Describe a solution procedure for determining the product of two given 2-digit factors, using a pictorial representation such as an area model.
Solve a given multiplication problem in context, using personal strategies, and record the process.
Refine personal strategies to increase their efficiency.
Create and solve a multiplication problem, and record the process.
Solve a given problem using the standard/traditional multiplication algorithm.
• 5.N.6
Demonstrate, with and without concrete materials, an understanding of division (3-digit by 1-digit), and interpret remainders to solve problems.
Model the division process as equal sharing, using base ten blocks, and record it symbolically.
Explain that the interpretation of a remainder depends on the context:
- ignore the remainder; e.g., making teams of 4 from 22 people.
- round up the quotient; e.g., the number of five passenger cars required to transport 13 people.
- express remainders as fractions; e.g., five apples shared by two people.
- express remainders as decimals; e.g., measurement and money.
Solve a given division problem in context, using personal strategies, and record the process.
Refine personal strategies to increase their efficiency.
Create and solve a division problem, and record the process.
Solve a given problem using the standard/traditional division algorithm.
• 5.N.7
Demonstrate an understanding of fractions by using concrete, pictorial and symbolic representations to:
create sets of equivalent fractions.
compare fractions with like and unlike denominators.
Create a set of equivalent fractions; and explain, using concrete materials, why there are many equivalent fractions for any given fraction.
Model and explain that equivalent fractions represent the same quantity.
Determine if two given fractions are equivalent, using concrete materials or pictorial representations.
Formulate and verify a rule for developing a set of equivalent fractions.
Identify equivalent fractions for a given fraction.
Compare two given fractions with unlike denominators by creating equivalent fractions.
Position a given set of fractions with like and unlike denominators on a number line, and explain strategies used to determine the order.
• 5.N.8
Describe and represent decimals (tenths, hundredths, thousandths), concretely, pictorially and symbolically.
Write the decimal for a given concrete or pictorial representation of part of a set, part of a region or part of a unit of measure.

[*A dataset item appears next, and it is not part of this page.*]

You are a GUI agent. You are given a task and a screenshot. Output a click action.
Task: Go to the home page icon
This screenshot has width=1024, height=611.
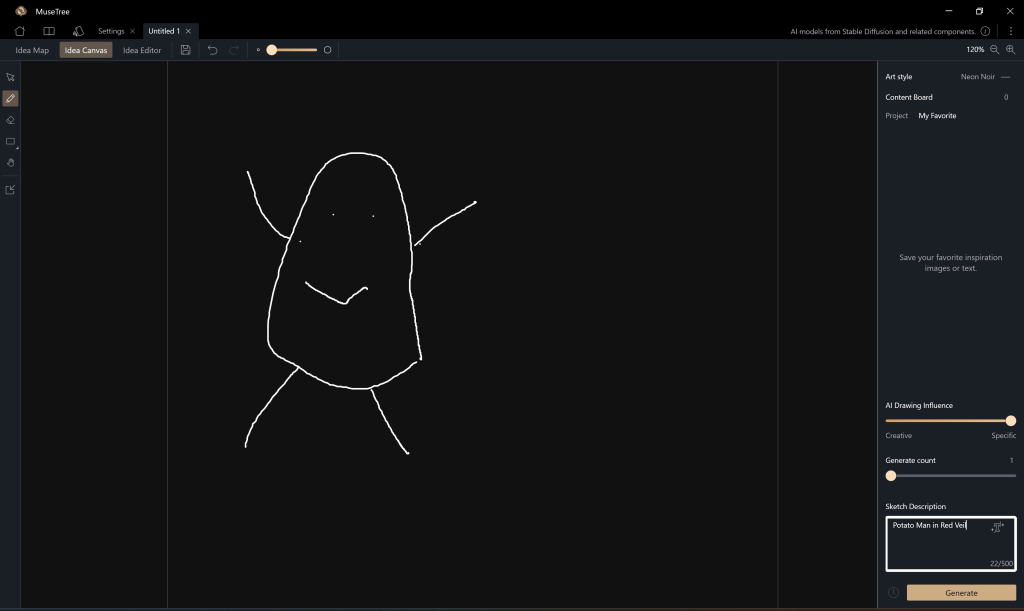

Represent a given decimal, using concrete materials or a pictorial representation.
Represent an equivalent tenth, hundredth or thousandth for a given decimal, using a grid.
Express a given tenth as an equivalent hundredth and thousandth.
Express a given hundredth as an equivalent thousandth.
Describe the value of each digit in a given decimal.
• 5.N.9
Relate decimals to fractions and fractions to decimals (to thousandths).
Write a given decimal in fraction form.
Write a given fraction with a denominator of 10, 100 or 1000 as a decimal.
Express a given pictorial or concrete representation as a fraction or decimal; e.g., 250 shaded squares on a thousandth grid can be expressed as 0.250 or 250/1000.